Items from a dataset:
----

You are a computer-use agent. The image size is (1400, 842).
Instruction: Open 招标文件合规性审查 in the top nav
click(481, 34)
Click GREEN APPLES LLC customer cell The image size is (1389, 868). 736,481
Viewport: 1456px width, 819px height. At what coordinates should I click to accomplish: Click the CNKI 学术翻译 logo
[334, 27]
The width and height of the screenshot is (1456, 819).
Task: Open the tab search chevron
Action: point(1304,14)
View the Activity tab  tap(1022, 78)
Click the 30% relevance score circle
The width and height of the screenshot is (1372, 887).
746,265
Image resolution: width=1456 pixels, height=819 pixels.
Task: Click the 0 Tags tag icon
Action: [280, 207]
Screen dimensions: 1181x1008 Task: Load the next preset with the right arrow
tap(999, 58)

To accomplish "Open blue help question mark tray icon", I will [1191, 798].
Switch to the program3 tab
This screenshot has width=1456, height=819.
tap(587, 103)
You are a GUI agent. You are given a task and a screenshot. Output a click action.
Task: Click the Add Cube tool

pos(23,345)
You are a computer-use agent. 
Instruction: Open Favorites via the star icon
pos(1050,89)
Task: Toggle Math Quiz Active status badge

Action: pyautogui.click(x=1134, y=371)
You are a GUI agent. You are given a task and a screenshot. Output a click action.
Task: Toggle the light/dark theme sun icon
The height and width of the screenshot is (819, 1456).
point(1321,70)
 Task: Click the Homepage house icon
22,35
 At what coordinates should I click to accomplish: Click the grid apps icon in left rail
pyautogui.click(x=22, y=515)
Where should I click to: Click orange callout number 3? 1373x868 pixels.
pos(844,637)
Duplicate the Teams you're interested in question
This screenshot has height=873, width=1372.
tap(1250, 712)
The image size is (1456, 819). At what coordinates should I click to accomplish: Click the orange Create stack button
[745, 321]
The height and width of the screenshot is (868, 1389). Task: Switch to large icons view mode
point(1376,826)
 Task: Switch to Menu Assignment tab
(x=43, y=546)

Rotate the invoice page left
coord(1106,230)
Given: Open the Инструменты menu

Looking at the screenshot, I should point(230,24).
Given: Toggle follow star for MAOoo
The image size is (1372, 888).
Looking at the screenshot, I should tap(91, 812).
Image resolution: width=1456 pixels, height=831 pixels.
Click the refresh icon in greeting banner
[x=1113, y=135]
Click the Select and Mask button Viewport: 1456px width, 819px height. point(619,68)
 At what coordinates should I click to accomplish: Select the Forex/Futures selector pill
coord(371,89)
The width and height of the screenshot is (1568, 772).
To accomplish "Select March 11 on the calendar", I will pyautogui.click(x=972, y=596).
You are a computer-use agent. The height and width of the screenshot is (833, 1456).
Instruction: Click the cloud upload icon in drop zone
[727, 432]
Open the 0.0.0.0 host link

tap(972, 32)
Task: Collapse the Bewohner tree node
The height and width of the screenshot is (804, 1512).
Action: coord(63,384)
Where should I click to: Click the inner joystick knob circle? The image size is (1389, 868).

----

> [Your instructions]:
Set the data down once more, exactly as it stands.

> [Response]:
You are a computer-use agent. The image size is (1400, 842).
Instruction: Open 招标文件合规性审查 in the top nav
click(481, 34)
Click GREEN APPLES LLC customer cell The image size is (1389, 868). 736,481
Viewport: 1456px width, 819px height. At what coordinates should I click to accomplish: Click the CNKI 学术翻译 logo
[334, 27]
The width and height of the screenshot is (1456, 819).
Task: Open the tab search chevron
Action: point(1304,14)
View the Activity tab  tap(1022, 78)
Click the 30% relevance score circle
The width and height of the screenshot is (1372, 887).
746,265
Image resolution: width=1456 pixels, height=819 pixels.
Task: Click the 0 Tags tag icon
Action: [280, 207]
Screen dimensions: 1181x1008 Task: Load the next preset with the right arrow
tap(999, 58)

To accomplish "Open blue help question mark tray icon", I will [1191, 798].
Switch to the program3 tab
This screenshot has width=1456, height=819.
tap(587, 103)
You are a GUI agent. You are given a task and a screenshot. Output a click action.
Task: Click the Add Cube tool

pos(23,345)
You are a computer-use agent. 
Instruction: Open Favorites via the star icon
pos(1050,89)
Task: Toggle Math Quiz Active status badge

Action: pyautogui.click(x=1134, y=371)
You are a GUI agent. You are given a task and a screenshot. Output a click action.
Task: Toggle the light/dark theme sun icon
The height and width of the screenshot is (819, 1456).
point(1321,70)
 Task: Click the Homepage house icon
22,35
 At what coordinates should I click to accomplish: Click the grid apps icon in left rail
pyautogui.click(x=22, y=515)
Where should I click to: Click orange callout number 3? 1373x868 pixels.
pos(844,637)
Duplicate the Teams you're interested in question
This screenshot has height=873, width=1372.
tap(1250, 712)
The image size is (1456, 819). At what coordinates should I click to accomplish: Click the orange Create stack button
[745, 321]
The height and width of the screenshot is (868, 1389). Task: Switch to large icons view mode
point(1376,826)
 Task: Switch to Menu Assignment tab
(x=43, y=546)

Rotate the invoice page left
coord(1106,230)
Given: Open the Инструменты menu

Looking at the screenshot, I should point(230,24).
Given: Toggle follow star for MAOoo
The image size is (1372, 888).
Looking at the screenshot, I should tap(91, 812).
Image resolution: width=1456 pixels, height=831 pixels.
Click the refresh icon in greeting banner
[x=1113, y=135]
Click the Select and Mask button Viewport: 1456px width, 819px height. point(619,68)
 At what coordinates should I click to accomplish: Select the Forex/Futures selector pill
coord(371,89)
The width and height of the screenshot is (1568, 772).
To accomplish "Select March 11 on the calendar", I will pyautogui.click(x=972, y=596).
You are a computer-use agent. The height and width of the screenshot is (833, 1456).
Instruction: Click the cloud upload icon in drop zone
[727, 432]
Open the 0.0.0.0 host link

tap(972, 32)
Task: Collapse the Bewohner tree node
The height and width of the screenshot is (804, 1512).
Action: coord(63,384)
Where should I click to: Click the inner joystick knob circle? The image size is (1389, 868).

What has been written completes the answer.